Cholesterol is a fat-like substance, which is essential for good health, but high cholesterol can increase risk for heart disease and diabetes.
There are two kinds of cholesterol:
LDL (low-density lipoprotein cholesterol) often known as the "bad" cholesterol, can build plaque in the walls of your arteries which will reduce blood flow and increase your chances of heart attack or stroke. The lower the LDL, the better.
HDL (high-density lipoprotein cholesterol) often known as "good" cholesterol. HDL takes the "bad" cholesterol out of your blood, keeping arteries open and your blood flowing more freely. Higher levels of HDL are better.
Making healthy lifestyle changes can help to lower your bad cholesterol level (LDL):
- Fill up on fiber.

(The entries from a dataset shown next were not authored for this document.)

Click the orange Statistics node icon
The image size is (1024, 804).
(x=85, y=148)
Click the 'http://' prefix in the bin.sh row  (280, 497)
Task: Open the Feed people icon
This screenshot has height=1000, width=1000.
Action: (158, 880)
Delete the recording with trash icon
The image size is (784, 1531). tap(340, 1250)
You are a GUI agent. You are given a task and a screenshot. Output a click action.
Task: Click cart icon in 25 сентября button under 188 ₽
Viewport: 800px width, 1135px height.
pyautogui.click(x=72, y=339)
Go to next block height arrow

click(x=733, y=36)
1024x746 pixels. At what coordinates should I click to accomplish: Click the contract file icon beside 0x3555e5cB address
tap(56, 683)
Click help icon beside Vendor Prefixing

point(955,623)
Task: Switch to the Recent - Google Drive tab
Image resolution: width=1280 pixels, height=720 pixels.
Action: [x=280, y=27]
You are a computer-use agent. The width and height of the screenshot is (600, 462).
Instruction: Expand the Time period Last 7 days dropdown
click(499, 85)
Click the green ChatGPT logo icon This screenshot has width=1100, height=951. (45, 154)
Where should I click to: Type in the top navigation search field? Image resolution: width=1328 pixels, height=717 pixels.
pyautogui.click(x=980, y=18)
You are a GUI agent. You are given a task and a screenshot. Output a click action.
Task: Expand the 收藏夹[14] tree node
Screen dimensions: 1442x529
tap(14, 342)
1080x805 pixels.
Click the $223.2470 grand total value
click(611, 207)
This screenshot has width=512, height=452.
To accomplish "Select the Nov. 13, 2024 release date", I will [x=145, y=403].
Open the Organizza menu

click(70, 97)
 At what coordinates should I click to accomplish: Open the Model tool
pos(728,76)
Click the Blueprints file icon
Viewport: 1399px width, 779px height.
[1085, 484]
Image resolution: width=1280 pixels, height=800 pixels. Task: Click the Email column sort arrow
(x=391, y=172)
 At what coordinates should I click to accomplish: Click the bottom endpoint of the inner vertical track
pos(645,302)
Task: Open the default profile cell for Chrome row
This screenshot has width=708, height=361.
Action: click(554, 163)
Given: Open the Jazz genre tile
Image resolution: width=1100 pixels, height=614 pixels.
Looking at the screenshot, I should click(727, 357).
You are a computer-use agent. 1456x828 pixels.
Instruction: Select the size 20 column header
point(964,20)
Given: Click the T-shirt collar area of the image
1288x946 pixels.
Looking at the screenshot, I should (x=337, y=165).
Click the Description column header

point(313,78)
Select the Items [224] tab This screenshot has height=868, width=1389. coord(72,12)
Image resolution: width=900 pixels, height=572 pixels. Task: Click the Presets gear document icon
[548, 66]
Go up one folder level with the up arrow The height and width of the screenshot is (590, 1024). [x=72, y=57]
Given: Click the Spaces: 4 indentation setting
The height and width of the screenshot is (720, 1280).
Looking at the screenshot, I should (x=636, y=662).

Add more whole-grain breads, cereals and pastas, oats, barley and legumes to your diet. Fiber is usually low in calories, which keeps you feeling satisfied longer and helps to curb idle snacking.
- Reduce unhealthy fats. Trans fat found in fried foods, butter and commercially baked goods, can increase bad cholesterol (LDL).
- Exercise More. Increasing physical activity is important to prevent heart disease and stroke, and can affect for your mental health as well. Adding 30 minutes, five times a week can lower cholesterol.
A blood test can measure the LDL, HDL, and total cholesterol. Sometimes, there are no symptoms of high cholesterol, so it is important to be checked on a annual basis.